Mnemonic is “mean of square minus square of mean”; see here for details.

Similarly, for the sum of two variables, X and Y, we substitute X by X+Y:

$$Var(X+Y) = \varnothing \lbrack(X+Y) \rbrack ^2 - \lbrack \varnothing(X+Y) \rbrack^2 =$$

Let’s open the first bracket (first binomic formula):

$$ \varnothing \lbrack (X^2 + 2XY + Y^2 \rbrack - (\varnothing X + \varnothing Y) ^2 =$$

Now pull the “mean symbol” to each part of the expression:

$$ \varnothing X^2 + 2\varnothing(XY) + \varnothing(Y^2) - \lbrack(\varnothing X)^2 + 2 \varnothing X \varnothing Y + (\varnothing Y)^2 ) $$

Get rid of some brackets:

$$ \varnothing X^2 + 2\varnothing(XY) + \varnothing(Y^2) - (\varnothing X)^2 - 2 \varnothing X \varnothing Y - (\varnothing Y)^2 = $$

And we recognize some known expressions:

$$ \underbrace{\varnothing X^2 - (\varnothing X)^2}{\substack{Var(X)}} + 2\underbrace{(\varnothing XY - \varnothing X \varnothing Y)}{\substack{Cov(X,Y)}} + \underbrace{\varnothing (Y^2) - (\varnothing Y)^2}_{\substack{Var(Y)}}$$

If X and Y are independent (uncorrelated) then Cov(X,Y) = 0. So we end up with:

$$Var(X+Y) = Var(X) + Var(Y)$$

Debrief

Well, we have dived in to the fact that the variance is additive. That is the variance of a sum (or difference) of k variables equals the sum of the variance of each variance (see expression above).

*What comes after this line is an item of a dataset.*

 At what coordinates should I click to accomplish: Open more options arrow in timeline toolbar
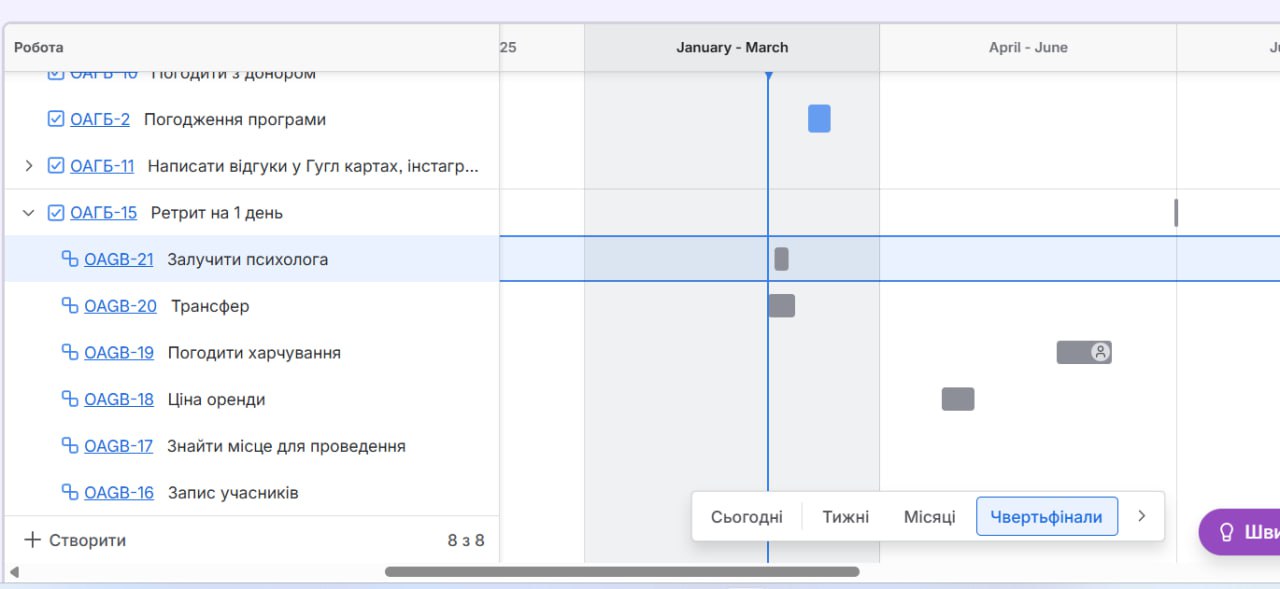pos(1141,516)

To come to this result we have used some simulation which has the advantage that it is less abstract. Then we flipped to some more rigorous proof (but which is less tangible).

What do we need all that stuff for? Basically a number of of statistical tests or procedures use this property such as the ANOVA or R squared. Maybe equally of more important, we here have an answer why the variance is used for descriptive statistics where some other measure appears more tangible. As the variance has this nice feature which we can use for later steps in data analytic projects, we compute it right at the beginning.